» Entries shown
####################
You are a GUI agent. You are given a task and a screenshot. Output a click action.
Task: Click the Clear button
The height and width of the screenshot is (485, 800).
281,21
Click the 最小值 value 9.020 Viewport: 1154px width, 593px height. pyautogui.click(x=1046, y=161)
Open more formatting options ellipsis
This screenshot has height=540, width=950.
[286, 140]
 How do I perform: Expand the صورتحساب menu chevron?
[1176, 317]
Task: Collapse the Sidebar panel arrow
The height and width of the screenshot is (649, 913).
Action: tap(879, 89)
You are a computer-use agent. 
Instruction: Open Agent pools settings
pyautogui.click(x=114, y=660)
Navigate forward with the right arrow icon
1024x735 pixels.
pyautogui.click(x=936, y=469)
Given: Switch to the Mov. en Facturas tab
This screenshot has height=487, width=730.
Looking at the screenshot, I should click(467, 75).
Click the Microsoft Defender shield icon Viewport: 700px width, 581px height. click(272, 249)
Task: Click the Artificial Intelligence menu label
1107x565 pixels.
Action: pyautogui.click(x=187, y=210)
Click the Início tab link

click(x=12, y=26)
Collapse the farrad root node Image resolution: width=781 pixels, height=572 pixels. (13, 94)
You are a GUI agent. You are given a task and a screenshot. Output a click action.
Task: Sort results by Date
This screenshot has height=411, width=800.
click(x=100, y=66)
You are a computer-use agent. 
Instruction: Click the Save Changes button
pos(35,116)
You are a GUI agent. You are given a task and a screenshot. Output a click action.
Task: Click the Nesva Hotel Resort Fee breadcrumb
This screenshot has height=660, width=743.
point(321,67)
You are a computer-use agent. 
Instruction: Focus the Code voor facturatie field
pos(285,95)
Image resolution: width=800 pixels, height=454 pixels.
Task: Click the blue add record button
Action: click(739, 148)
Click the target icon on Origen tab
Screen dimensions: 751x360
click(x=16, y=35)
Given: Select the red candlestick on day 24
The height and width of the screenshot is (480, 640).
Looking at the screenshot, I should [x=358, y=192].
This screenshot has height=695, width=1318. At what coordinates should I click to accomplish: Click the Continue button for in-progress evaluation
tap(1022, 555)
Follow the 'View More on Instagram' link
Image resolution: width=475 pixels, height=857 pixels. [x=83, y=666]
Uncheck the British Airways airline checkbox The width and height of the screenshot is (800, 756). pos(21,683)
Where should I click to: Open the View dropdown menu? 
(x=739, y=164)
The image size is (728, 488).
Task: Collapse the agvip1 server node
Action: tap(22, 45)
####################
» What to produce
Write out word for word only the lines from the one with "Instruction: Click the Save Changes button" to the end of the material, both ends included.

» Task output
Instruction: Click the Save Changes button
pos(35,116)
You are a GUI agent. You are given a task and a screenshot. Output a click action.
Task: Click the Nesva Hotel Resort Fee breadcrumb
This screenshot has height=660, width=743.
point(321,67)
You are a computer-use agent. 
Instruction: Focus the Code voor facturatie field
pos(285,95)
Image resolution: width=800 pixels, height=454 pixels.
Task: Click the blue add record button
Action: click(739, 148)
Click the target icon on Origen tab
Screen dimensions: 751x360
click(x=16, y=35)
Given: Select the red candlestick on day 24
The height and width of the screenshot is (480, 640).
Looking at the screenshot, I should [x=358, y=192].
This screenshot has height=695, width=1318. At what coordinates should I click to accomplish: Click the Continue button for in-progress evaluation
tap(1022, 555)
Follow the 'View More on Instagram' link
Image resolution: width=475 pixels, height=857 pixels. [x=83, y=666]
Uncheck the British Airways airline checkbox The width and height of the screenshot is (800, 756). pos(21,683)
Where should I click to: Open the View dropdown menu? 
(x=739, y=164)
The image size is (728, 488).
Task: Collapse the agvip1 server node
Action: tap(22, 45)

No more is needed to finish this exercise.